Paulson insists that he did not turn his back on Lehman. "There's no company that I spent more time with and worked harder to save. That's sort of the irony of the narrative that we wanted them to go under," he told NEWSWEEK in one of his first extended interviews since leaving office. He also dismisses the argument that the fall of Lehman provoked a panic. "It is absolutely a fiction that Lehman was anything more than a symptom."

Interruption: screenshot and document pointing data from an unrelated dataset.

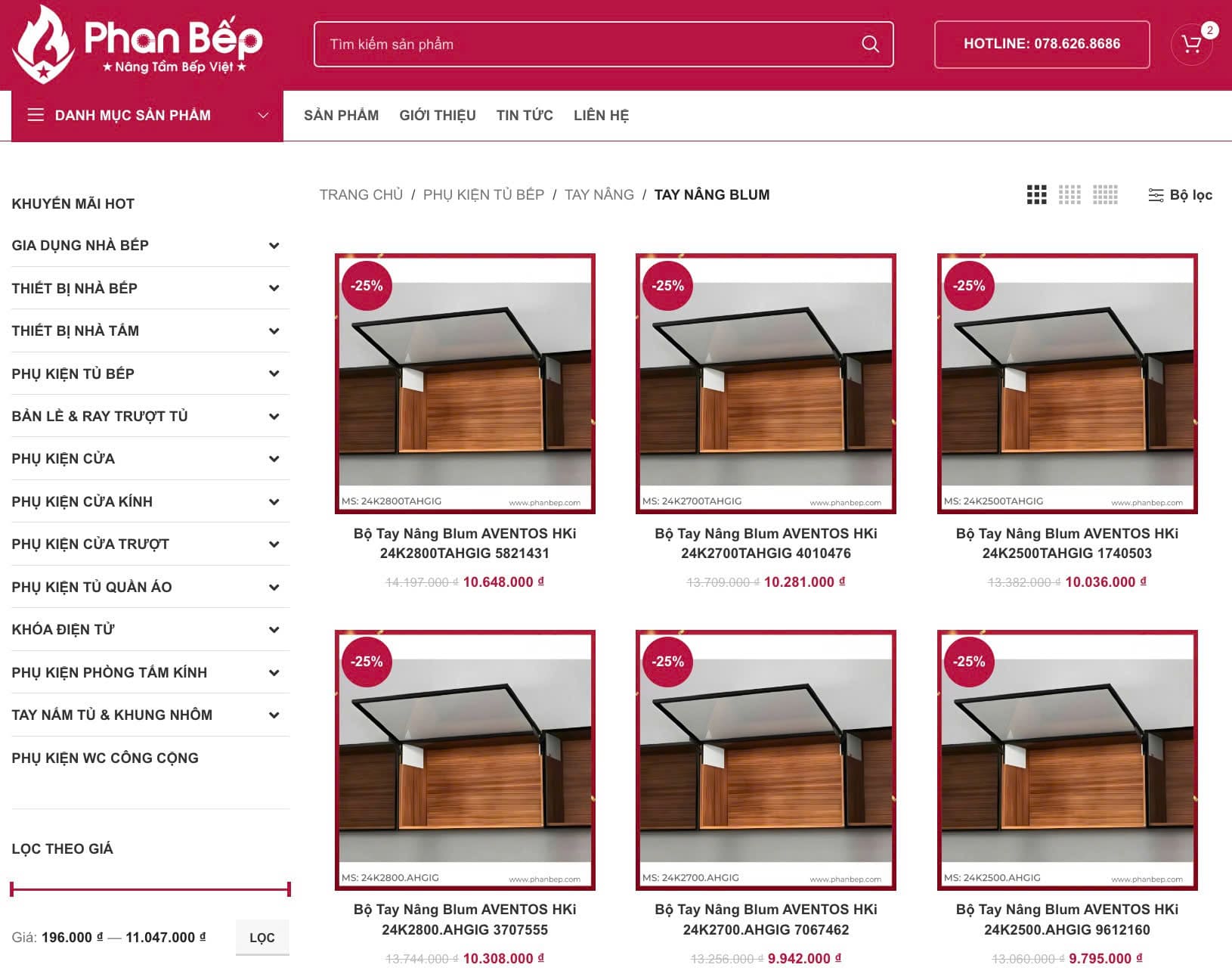Expand the Khóa điện tử category
This screenshot has height=980, width=1232.
coord(274,630)
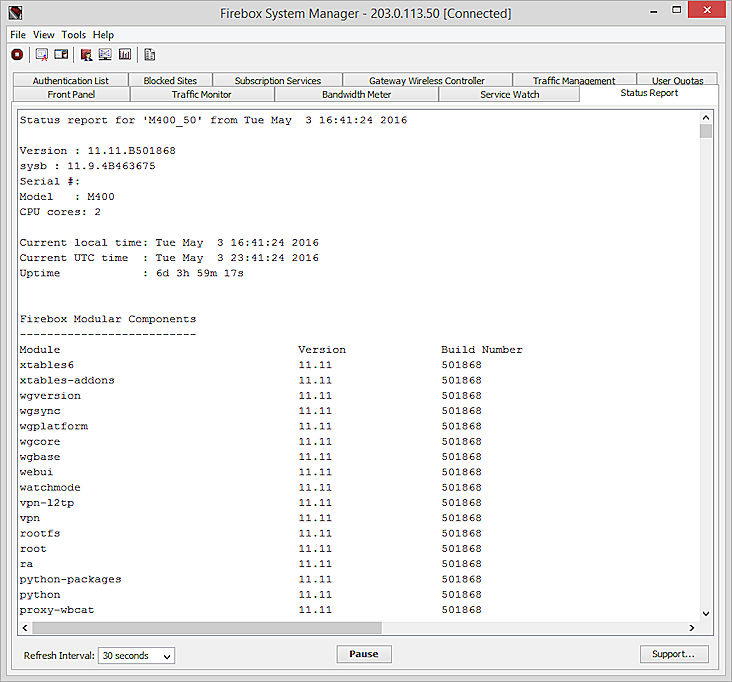Click the horizontal scrollbar right arrow

[691, 627]
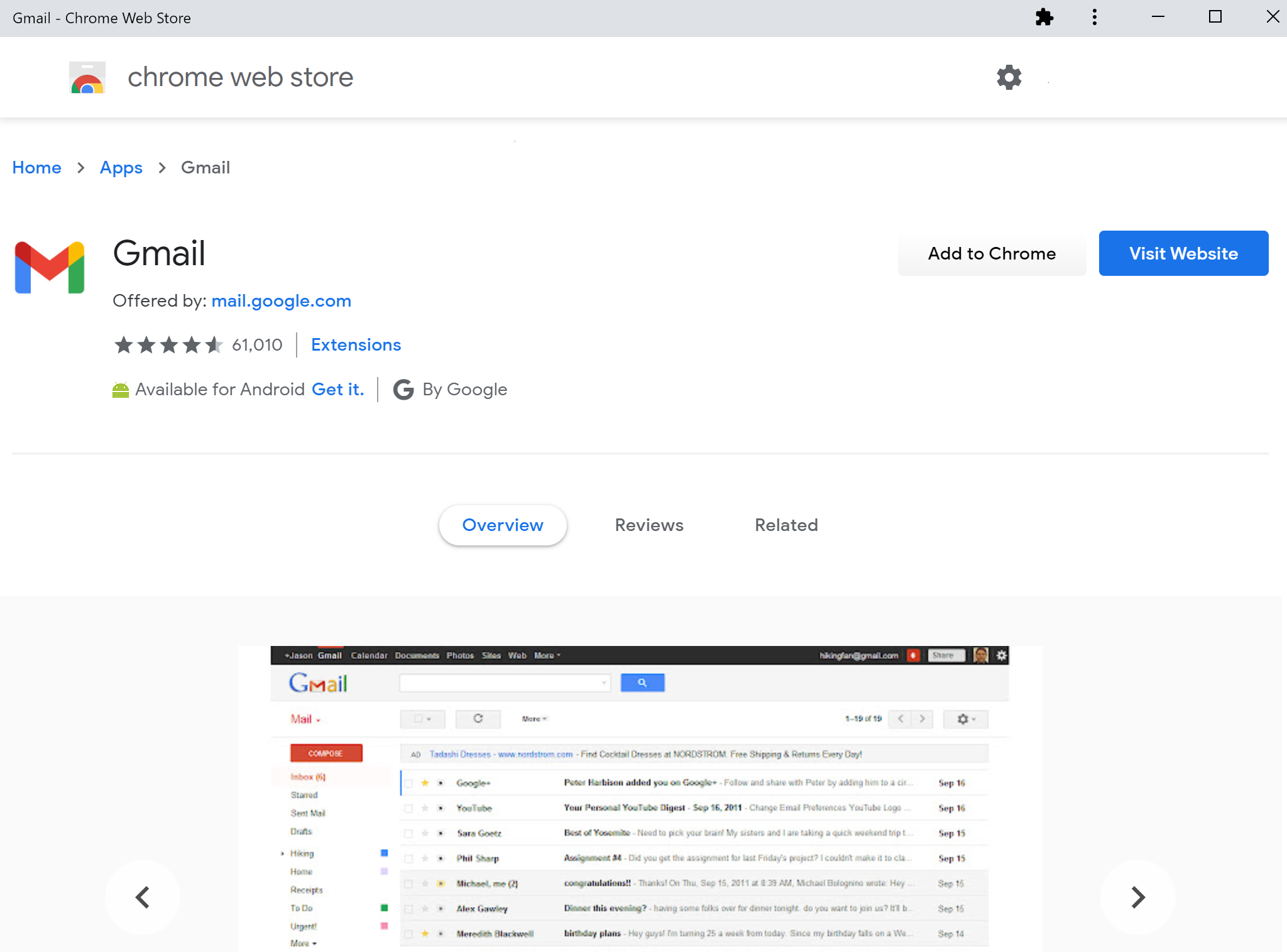Click the Visit Website button
The image size is (1287, 952).
[x=1183, y=253]
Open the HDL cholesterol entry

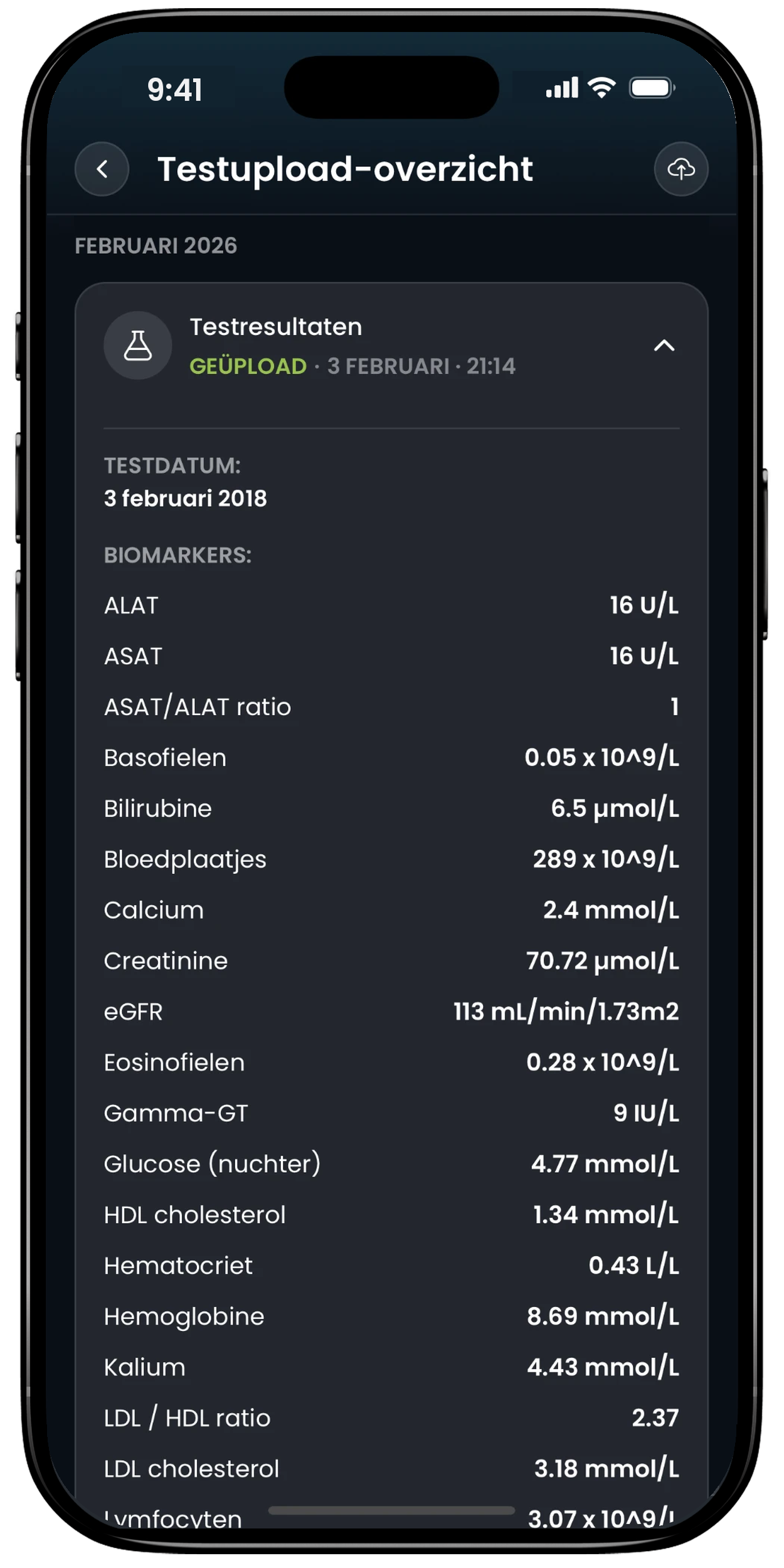(391, 1215)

More from Newsweek writers Evan Thomas and Michael Hirsh: "Paulson began having his doubts about Fuld—and the future of Lehman—as early as October 2007, when Lehman made a big bet on commercial real estate even though there were signs the deal was unwise. Paulson remained dubious about Lehman's rosy earnings reports for the first half of 2008, and when the red ink began to show in June, he began urging Fuld to scale back Lehman's leverage and find a buyer or a fresh infusion of capital. He was frustrated, say these knowledgeable sources, when Fuld stubbornly demanded terms that were too favorable to Lehman to attract any buyers or investors."
Read the entire piece HERE.
Reader Comments (11)
PBS Frontline
http://www.pbs.org/wgbh/pages/frontline/madoff/
"America, you got punked." Just to make it official, you know. And as stupid as the whole country seems to be, we'll all probably double over in laughter..."ahahaha you finanz boyz"
Over the last six months, Treasury has spent or committed $590.4 billion of the TARP funds. Treasury has also relied heavily on the use of the Federal Reserve’s balance sheet which has expanded by more than $1.5 trillion (not including expected TALF loans) in conjunction with the financial stabilization activities it has undertaken beyond its monetary policy operations. This has allowed Treasury to leverage TARP funds well beyond the funds appropriated by Congress.
The total value of all direct spending, loans and guarantees provided to date in conjunction with the financial stability efforts (including those of the FDIC as well as the Treasury and the Federal Reserve) now exceeds $4 trillion. This report reviews in considerable detail specific criteria for evaluating the impact of these programs on financial markets.
THATS RIGHT YOU READ IT CORRECTLY-FOUR (4) TRILLION
BTW, what happens if any of the various Fed loans go bad? Is the Fed made whole by Treasury or FDIC in order to protect the currency? LOL. I understand that with Pee-PIP, FDIC would guarantee the Fed loans, but what would the consequences be if the loans just went bad and no one paid back the Fed (and the assets turned out to be worth far less than Bubbles pretended to believe they were worth)?